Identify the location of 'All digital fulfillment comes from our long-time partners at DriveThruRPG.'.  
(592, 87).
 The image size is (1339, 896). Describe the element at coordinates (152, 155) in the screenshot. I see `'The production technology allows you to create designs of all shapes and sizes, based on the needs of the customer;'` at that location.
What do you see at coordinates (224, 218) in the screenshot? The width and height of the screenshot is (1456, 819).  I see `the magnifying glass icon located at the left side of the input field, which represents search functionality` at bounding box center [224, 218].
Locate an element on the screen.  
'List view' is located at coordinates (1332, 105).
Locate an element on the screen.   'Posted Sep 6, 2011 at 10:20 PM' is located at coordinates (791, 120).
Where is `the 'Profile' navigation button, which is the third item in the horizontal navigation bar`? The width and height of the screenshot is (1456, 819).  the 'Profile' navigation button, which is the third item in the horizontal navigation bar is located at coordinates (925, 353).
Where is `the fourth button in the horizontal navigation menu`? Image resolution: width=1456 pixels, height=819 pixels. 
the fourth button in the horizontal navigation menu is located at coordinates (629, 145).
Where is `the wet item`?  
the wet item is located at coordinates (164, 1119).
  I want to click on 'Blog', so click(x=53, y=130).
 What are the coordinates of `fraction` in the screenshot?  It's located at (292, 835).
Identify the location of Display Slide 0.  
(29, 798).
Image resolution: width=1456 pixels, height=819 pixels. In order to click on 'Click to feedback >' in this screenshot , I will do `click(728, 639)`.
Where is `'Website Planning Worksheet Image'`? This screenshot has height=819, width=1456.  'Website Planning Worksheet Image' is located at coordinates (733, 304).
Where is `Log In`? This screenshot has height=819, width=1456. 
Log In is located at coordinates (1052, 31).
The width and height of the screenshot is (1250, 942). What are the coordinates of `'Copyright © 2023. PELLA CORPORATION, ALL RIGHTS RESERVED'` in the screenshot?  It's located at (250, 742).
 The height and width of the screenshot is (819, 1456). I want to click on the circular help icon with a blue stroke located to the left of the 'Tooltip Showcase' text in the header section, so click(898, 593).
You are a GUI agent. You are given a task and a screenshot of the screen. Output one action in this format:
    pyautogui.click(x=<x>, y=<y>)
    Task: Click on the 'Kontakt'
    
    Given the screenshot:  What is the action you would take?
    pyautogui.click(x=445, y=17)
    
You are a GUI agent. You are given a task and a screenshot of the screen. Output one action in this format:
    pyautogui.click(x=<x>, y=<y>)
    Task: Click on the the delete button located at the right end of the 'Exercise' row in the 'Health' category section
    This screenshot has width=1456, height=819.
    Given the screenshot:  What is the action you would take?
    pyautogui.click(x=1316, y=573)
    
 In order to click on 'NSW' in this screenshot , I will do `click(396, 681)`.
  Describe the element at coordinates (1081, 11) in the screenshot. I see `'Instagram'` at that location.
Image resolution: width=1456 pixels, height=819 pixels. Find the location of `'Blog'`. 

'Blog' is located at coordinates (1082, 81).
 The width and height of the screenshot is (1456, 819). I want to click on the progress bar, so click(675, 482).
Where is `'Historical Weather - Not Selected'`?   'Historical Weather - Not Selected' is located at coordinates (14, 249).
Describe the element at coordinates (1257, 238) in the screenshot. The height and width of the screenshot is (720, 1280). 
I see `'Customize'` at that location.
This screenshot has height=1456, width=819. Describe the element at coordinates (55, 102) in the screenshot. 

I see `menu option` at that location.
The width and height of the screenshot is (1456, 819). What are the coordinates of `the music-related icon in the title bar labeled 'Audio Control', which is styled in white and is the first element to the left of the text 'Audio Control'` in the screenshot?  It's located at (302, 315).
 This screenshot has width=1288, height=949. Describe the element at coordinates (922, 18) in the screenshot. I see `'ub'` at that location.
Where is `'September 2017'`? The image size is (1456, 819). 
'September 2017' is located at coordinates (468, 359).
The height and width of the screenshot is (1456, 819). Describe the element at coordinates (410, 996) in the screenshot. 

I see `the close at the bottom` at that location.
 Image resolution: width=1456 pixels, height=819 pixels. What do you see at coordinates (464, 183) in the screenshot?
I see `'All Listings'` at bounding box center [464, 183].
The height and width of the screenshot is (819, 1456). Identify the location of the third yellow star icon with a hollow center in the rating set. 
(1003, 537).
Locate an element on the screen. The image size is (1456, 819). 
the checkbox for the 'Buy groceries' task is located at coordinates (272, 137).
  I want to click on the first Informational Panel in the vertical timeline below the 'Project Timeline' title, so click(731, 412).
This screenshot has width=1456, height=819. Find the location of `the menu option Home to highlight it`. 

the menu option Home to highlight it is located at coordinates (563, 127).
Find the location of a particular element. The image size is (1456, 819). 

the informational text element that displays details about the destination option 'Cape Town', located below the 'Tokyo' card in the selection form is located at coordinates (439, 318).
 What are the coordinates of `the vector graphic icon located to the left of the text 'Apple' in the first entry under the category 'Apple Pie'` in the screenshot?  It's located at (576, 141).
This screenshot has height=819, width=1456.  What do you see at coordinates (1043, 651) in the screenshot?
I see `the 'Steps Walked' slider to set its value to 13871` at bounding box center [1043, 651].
=-=-=
**EXERCISE BRIEF**
Write out the entries exactly, everything from the line containing "I want to click on 'Blog', so" down to the line containing "Image resolution: width=1456 pixels, height=819 pixels. In", with both of those lines included.

**EXERCISE SOLUTION**
  I want to click on 'Blog', so click(x=53, y=130).
 What are the coordinates of `fraction` in the screenshot?  It's located at (292, 835).
Identify the location of Display Slide 0.  
(29, 798).
Image resolution: width=1456 pixels, height=819 pixels. In order to click on 'Click to feedback >' in this screenshot , I will do `click(728, 639)`.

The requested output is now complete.